§ **Records shown**
● ● ● ● ● ● ●

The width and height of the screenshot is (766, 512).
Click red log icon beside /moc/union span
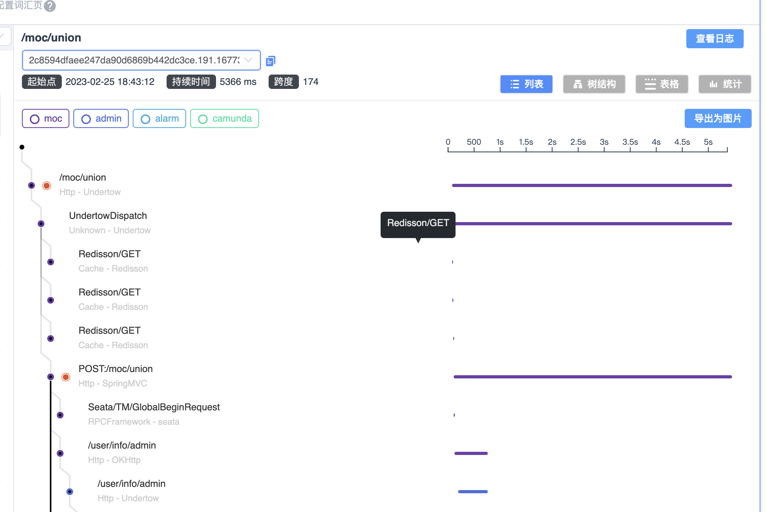pos(47,186)
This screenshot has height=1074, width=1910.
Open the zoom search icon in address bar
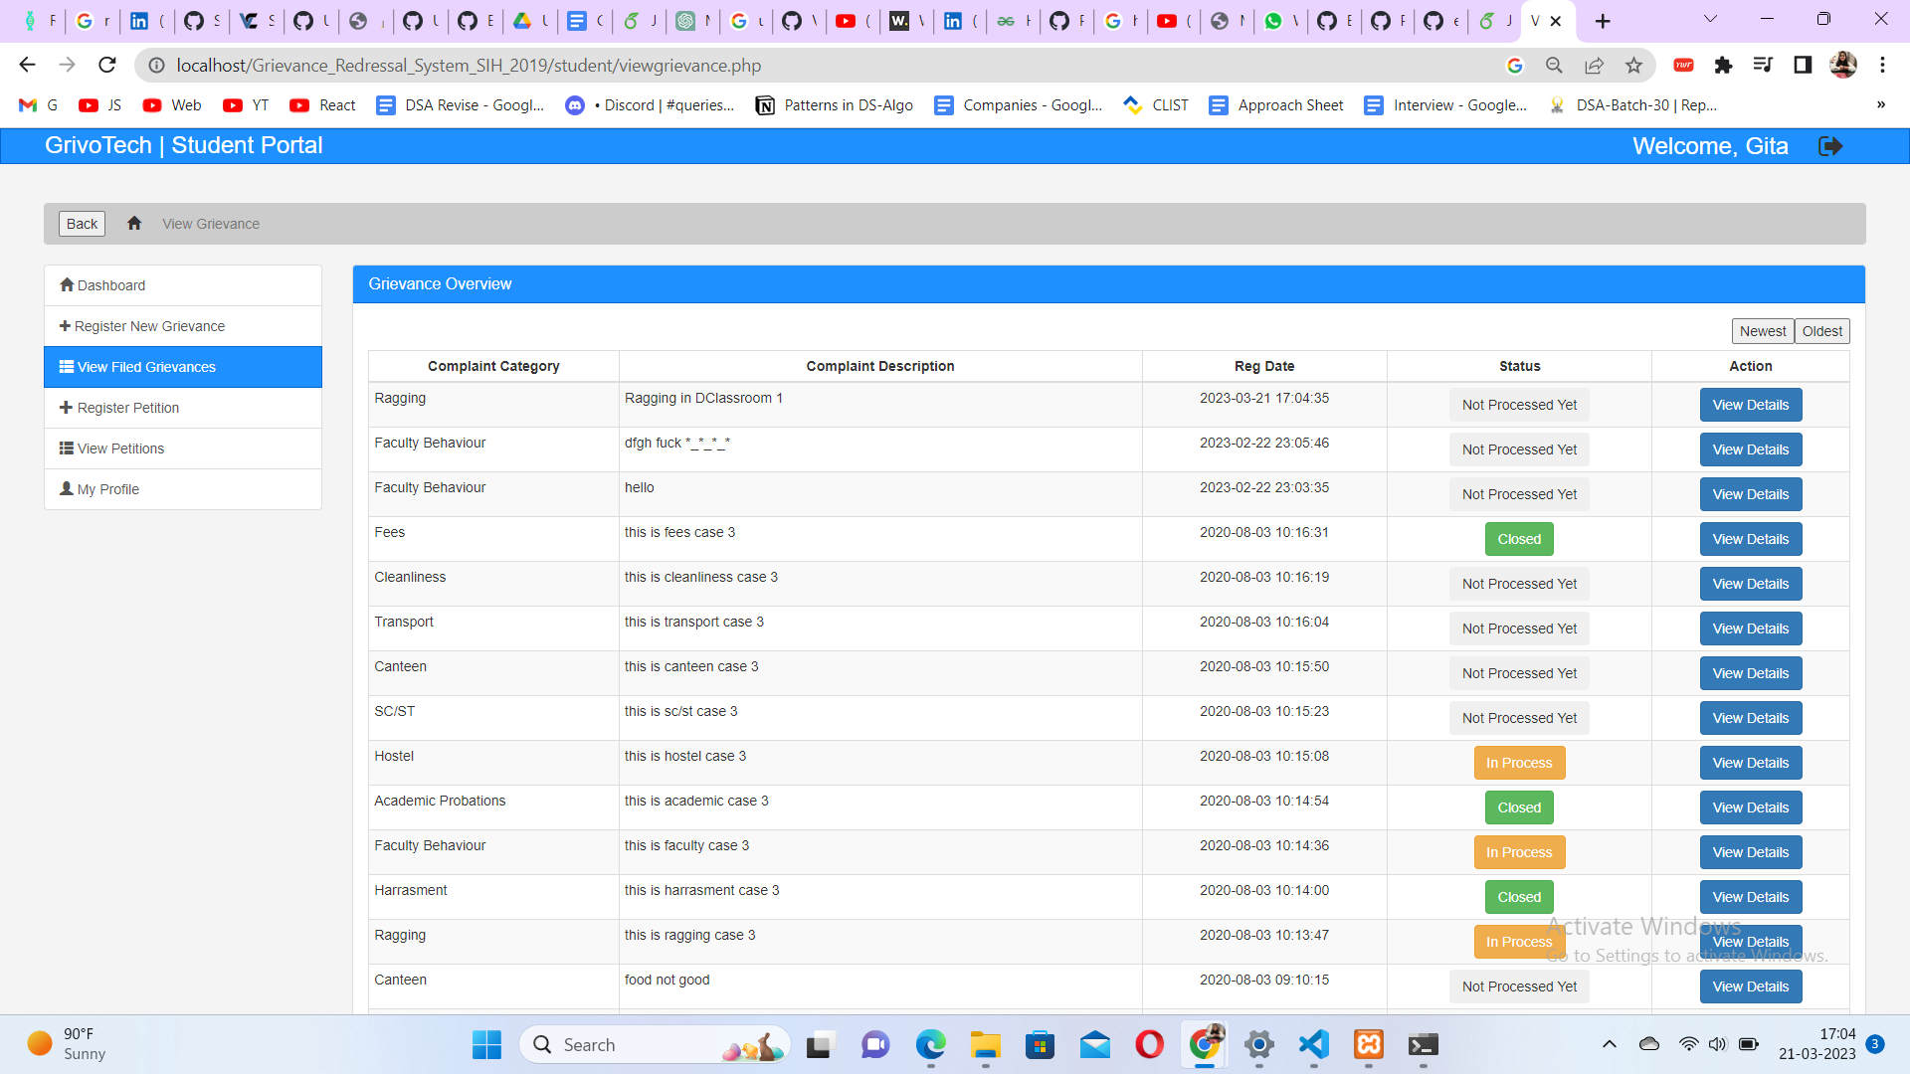click(1554, 66)
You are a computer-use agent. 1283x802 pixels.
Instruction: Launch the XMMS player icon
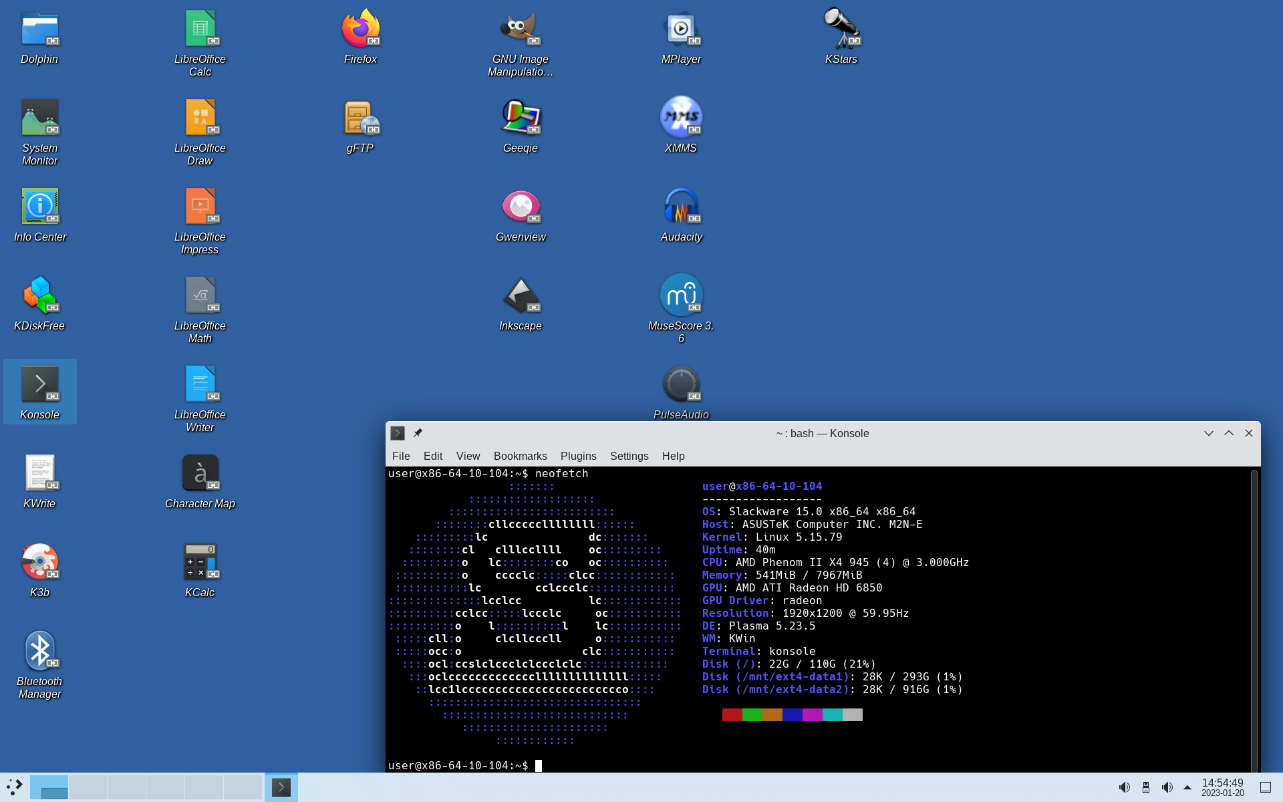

● ● ● ● ● ● ●

§ **Action item**
The entries above should be retyped exactly, minus any pictures.

§ **Expected answer**
The width and height of the screenshot is (766, 512).
Click red log icon beside /moc/union span
pos(47,186)
This screenshot has height=1074, width=1910.
Open the zoom search icon in address bar
click(1554, 66)
You are a computer-use agent. 1283x802 pixels.
Instruction: Launch the XMMS player icon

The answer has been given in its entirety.